Below are records; copy every line in them that holds the word "computer".
○ ○ ○ ○ ○ ○ ○
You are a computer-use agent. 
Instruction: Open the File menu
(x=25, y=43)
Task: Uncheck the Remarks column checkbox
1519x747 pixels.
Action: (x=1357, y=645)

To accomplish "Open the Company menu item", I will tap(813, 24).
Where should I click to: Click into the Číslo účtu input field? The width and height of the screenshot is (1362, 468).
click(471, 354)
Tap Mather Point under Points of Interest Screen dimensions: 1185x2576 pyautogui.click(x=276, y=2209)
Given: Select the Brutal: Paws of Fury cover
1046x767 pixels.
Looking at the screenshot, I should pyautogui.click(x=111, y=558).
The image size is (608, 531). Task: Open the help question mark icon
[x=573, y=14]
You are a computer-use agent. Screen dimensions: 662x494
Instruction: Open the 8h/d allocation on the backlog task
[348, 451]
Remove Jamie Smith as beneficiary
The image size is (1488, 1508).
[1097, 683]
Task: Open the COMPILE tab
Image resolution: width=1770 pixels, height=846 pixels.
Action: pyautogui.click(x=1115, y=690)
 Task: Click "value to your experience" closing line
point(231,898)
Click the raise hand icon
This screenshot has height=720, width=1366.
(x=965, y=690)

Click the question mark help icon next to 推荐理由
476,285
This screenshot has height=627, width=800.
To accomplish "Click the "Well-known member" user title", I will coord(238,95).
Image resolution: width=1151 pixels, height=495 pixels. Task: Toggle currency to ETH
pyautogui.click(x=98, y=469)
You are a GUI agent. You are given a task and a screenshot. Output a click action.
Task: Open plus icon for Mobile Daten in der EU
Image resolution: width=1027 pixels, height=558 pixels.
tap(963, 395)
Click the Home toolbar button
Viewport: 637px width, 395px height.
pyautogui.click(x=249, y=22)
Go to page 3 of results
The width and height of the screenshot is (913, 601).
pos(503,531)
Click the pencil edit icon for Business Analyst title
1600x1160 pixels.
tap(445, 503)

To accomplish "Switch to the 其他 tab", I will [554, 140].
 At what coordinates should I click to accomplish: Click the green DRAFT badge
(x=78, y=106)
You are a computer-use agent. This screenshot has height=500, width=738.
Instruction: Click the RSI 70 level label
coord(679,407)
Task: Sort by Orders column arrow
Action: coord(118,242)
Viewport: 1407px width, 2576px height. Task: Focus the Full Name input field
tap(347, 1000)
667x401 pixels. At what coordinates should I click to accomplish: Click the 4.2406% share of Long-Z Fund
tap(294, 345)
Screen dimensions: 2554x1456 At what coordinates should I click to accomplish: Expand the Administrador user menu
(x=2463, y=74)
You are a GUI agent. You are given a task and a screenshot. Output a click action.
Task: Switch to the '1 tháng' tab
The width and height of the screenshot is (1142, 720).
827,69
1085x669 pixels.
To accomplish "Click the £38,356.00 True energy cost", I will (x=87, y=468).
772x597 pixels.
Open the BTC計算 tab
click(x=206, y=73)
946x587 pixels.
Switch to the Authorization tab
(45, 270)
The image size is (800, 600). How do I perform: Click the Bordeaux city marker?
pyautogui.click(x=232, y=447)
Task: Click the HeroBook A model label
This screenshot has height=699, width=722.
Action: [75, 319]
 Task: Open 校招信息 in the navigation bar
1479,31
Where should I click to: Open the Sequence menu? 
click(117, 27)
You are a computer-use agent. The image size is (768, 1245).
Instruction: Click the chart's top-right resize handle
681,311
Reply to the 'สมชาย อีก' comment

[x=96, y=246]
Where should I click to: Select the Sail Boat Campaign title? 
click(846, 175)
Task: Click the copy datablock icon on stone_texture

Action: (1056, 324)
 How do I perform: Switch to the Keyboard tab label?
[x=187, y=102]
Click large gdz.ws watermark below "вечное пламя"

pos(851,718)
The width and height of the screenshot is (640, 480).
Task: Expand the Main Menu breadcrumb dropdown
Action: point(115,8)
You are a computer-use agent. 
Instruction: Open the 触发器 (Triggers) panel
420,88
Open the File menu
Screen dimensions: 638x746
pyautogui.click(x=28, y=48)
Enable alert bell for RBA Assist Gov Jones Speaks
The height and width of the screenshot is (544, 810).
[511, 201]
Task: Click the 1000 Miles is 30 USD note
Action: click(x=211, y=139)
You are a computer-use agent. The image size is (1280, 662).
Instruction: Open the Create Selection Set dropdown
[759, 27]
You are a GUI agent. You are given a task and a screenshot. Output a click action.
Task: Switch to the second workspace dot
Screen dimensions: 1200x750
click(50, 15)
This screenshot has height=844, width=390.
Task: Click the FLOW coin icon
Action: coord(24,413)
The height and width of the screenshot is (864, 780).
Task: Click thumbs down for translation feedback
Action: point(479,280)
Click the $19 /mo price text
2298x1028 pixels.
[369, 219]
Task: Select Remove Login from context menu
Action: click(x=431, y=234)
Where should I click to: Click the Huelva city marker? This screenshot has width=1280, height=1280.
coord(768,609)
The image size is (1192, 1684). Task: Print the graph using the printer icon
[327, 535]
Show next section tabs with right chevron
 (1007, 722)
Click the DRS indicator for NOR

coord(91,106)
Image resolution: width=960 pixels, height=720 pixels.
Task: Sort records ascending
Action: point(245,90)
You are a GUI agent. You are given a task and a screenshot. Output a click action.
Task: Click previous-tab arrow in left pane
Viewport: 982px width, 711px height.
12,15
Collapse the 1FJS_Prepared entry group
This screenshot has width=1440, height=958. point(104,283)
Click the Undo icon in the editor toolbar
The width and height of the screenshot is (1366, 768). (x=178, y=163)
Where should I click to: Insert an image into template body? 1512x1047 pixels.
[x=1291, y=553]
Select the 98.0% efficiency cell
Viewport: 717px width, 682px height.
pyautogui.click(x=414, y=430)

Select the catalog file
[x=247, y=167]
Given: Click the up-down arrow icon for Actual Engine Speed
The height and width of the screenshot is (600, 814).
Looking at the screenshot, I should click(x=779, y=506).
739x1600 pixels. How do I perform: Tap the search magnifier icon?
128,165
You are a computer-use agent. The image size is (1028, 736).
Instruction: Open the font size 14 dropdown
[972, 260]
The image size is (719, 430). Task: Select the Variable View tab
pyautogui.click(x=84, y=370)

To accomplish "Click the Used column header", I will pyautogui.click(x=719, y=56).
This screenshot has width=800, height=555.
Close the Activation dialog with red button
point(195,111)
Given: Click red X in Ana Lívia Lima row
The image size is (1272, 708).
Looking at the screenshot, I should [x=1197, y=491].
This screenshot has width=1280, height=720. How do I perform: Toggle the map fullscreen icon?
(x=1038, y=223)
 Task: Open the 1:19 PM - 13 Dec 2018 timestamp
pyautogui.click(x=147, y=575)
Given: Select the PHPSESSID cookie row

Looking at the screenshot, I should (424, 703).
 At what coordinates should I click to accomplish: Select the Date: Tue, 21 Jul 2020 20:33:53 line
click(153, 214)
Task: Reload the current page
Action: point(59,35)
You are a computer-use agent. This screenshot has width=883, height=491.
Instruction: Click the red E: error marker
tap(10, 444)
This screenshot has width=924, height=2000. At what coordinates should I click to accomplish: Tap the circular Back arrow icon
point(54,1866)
○ ○ ○ ○ ○ ○ ○
EXERCISE ANSWER:
You are a computer-use agent. 
You are a computer-use agent. Screen dimensions: 662x494
You are a computer-use agent. This screenshot has height=500, width=738.
You are a computer-use agent. The image size is (768, 1245).
You are a computer-use agent. 
You are a computer-use agent. The image size is (1280, 662).
You are a computer-use agent. The image size is (1028, 736).
You are a computer-use agent. This screenshot has width=883, height=491.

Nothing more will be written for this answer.